Now comes the automobile.  It appeals to the popular fancy because capable of propulsion at high speed, without serious risk of injury to itself, and certainly without discomfort to the inanimate propelling power.  Makers of automobiles advertise them as racing machines, evidently realizing that they would have very little interest for most people who ride in their own vehicles if they could not be driven at high velocity when the conditions seem to permit.  International races are organized to establish the fact that, in the hands of experts, railway speeds may be attained on ordinary roads.  The best automobile seems to be the one which will cover most ground in the least time, with the least injury from wear and tear.  That this is what most people want is evident from the fact that a slow and safe automobile would be as undesirable, from the viewpoint of the buyer, as a Percheron draught horse for pleasure driving.  Even those who expect to ride slowly and cautiously, and to keep safely within the law as to street speed, want to know that they can go faster than other people if they choose to.  In this knowledge lies the danger; from it comes irresistible temptation.  Any observant person who will take his stand in mid-block on any one of our macadamized or asphalted avenues on a pleasant afternoon will see a great deal of perhaps unconscious automobile "scorching."  Given a clear road—or one that for the moment appears to be clear—and a reserve of power which can be called into action by moving a lever, and the man who can resist the temptation to make his machine leap forward at a rate fairly comparable to the Empire State Express is capable of great self-restraint.  The oftener this perfectly natural temptation is yielded to the more firmly is the scorching habit established.  It grows unconsciously, and becomes a grave public nuisance before we realize it.

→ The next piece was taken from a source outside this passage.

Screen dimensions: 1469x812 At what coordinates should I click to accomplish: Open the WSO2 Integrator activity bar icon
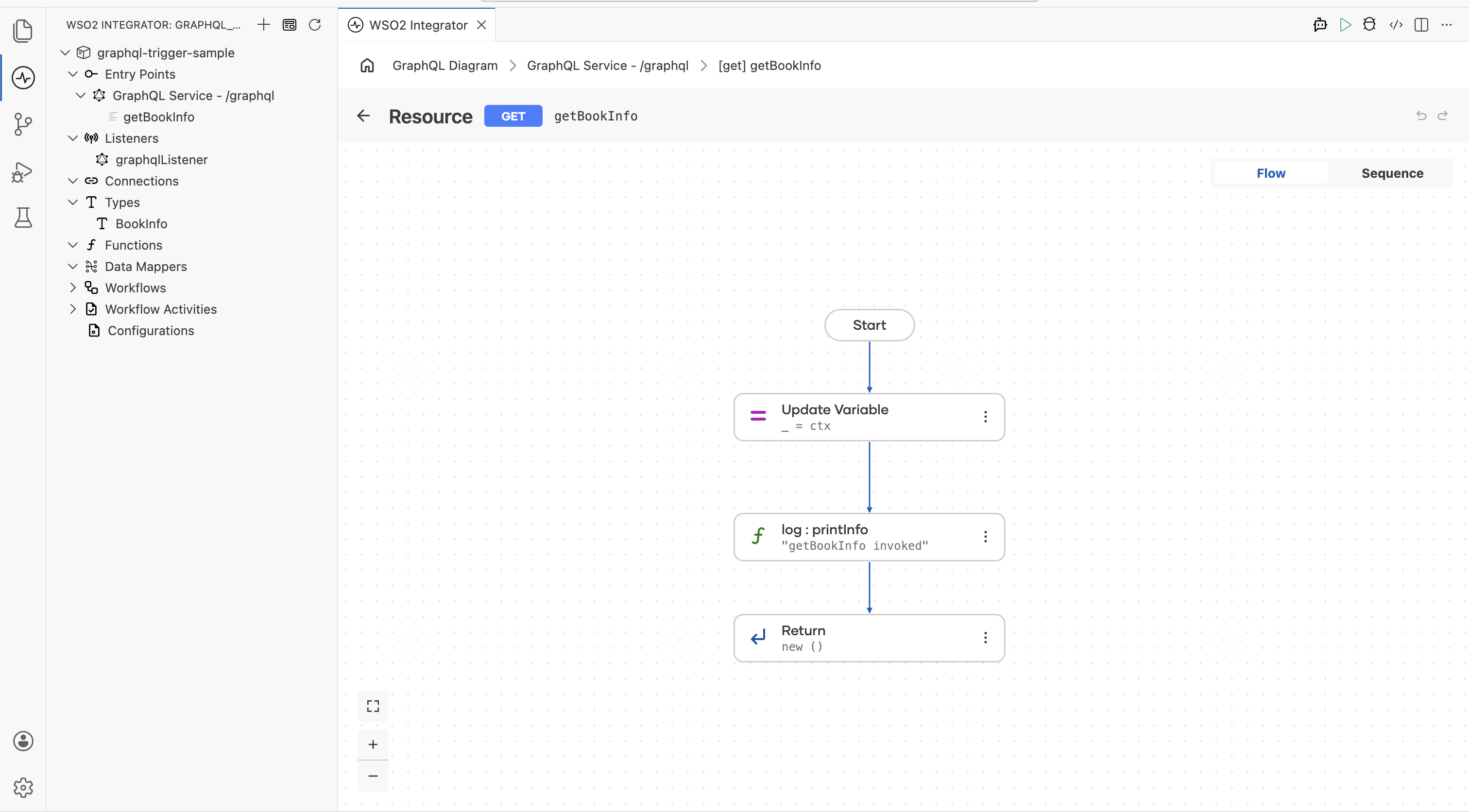click(x=23, y=78)
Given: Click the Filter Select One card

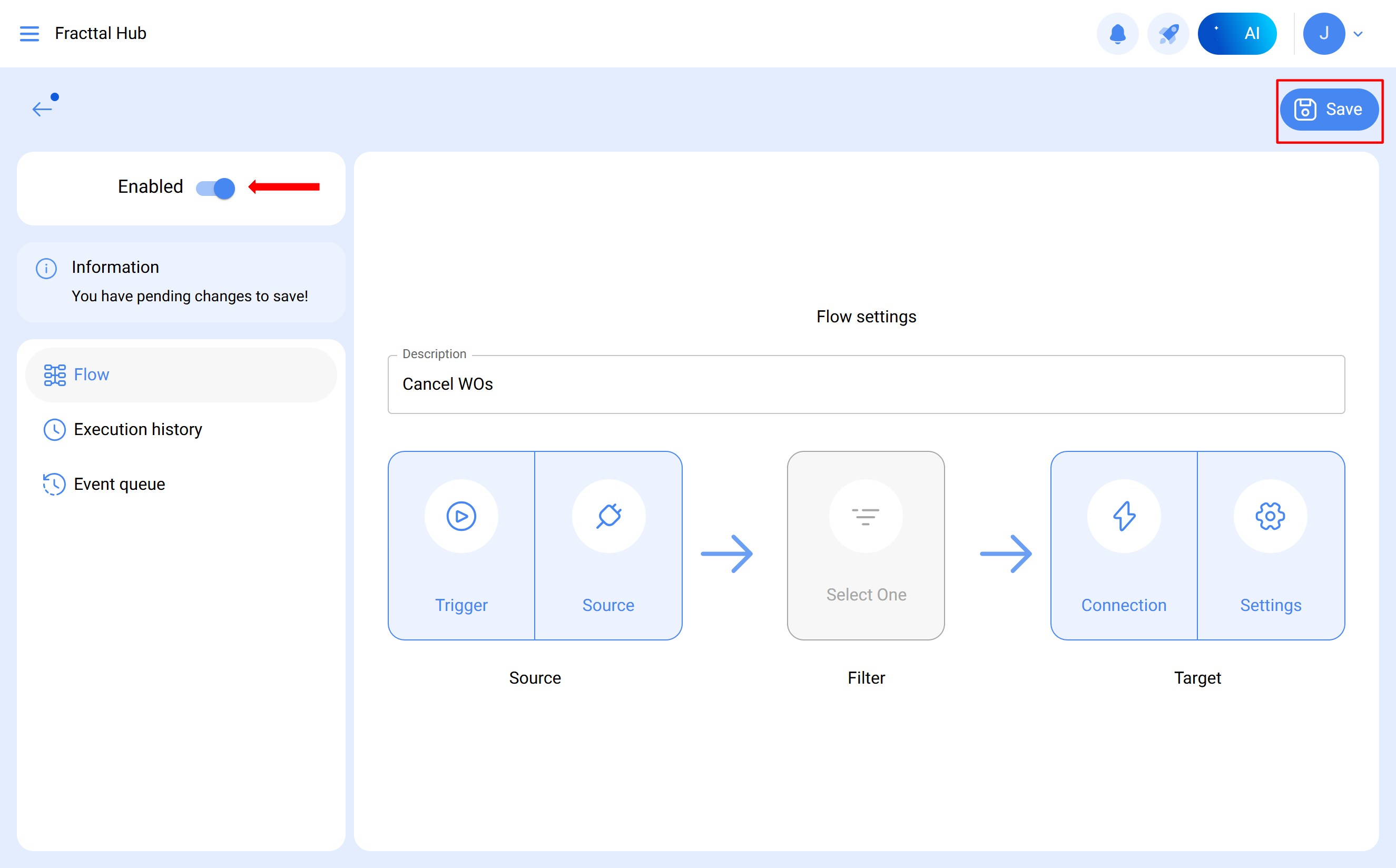Looking at the screenshot, I should click(x=866, y=545).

A warning of what to expect in the matter comes from Paris and from the towns and villages near enough to that capital to be reached by motor vehicles, where there is just now an outburst of indignant public protest against automobiles from people who do not own them, coupled with demands for measures of protection for foot passengers which are somewhat extravagant—such, for example, as cutting trenches across roads at the entrances to towns and villages to force automobiles to slow down, suspending chains which cannot be passed, erecting gates at intervals, and other vexatious expedients.  The chauffeurs have become so reckless, and are knocking foot passengers about at such a rate, that vigorous measures are demanded for the protection of life and limb.  We do not need experience to teach us that something more than a municipal ordinance fixing the maximum speed at which motor vehicles may be propelled is needed to prevent the growth of an evil which, when once grown, will defy suppression or regulation.  Our suggestion is that every automobile in New York shall be registered and licensed, and that the conditions of such license be that it be fitted with an automobile governor, by means of which, when a certain speed is reached, the power is cut off or a brake applied, or both, thus rendering a velocity exceeding that allowed by law impossible.  Mechanically, this suggestion is entirely practical.  To use a motor vehicle without such a governor could be made a misdemeanor, entailing penalties sufficiently serious to discourage violations of the law which, if charged, could be established or disproved without difficulty.  The principle of the governor is too old, and its applications too well established in this "state of the art," to make such a requirement necessarily tributary in royalties to any one.  It would inconvenience only those who wish to break the law, and would be a safeguard and protection for those who do so involuntarily and unconsciously.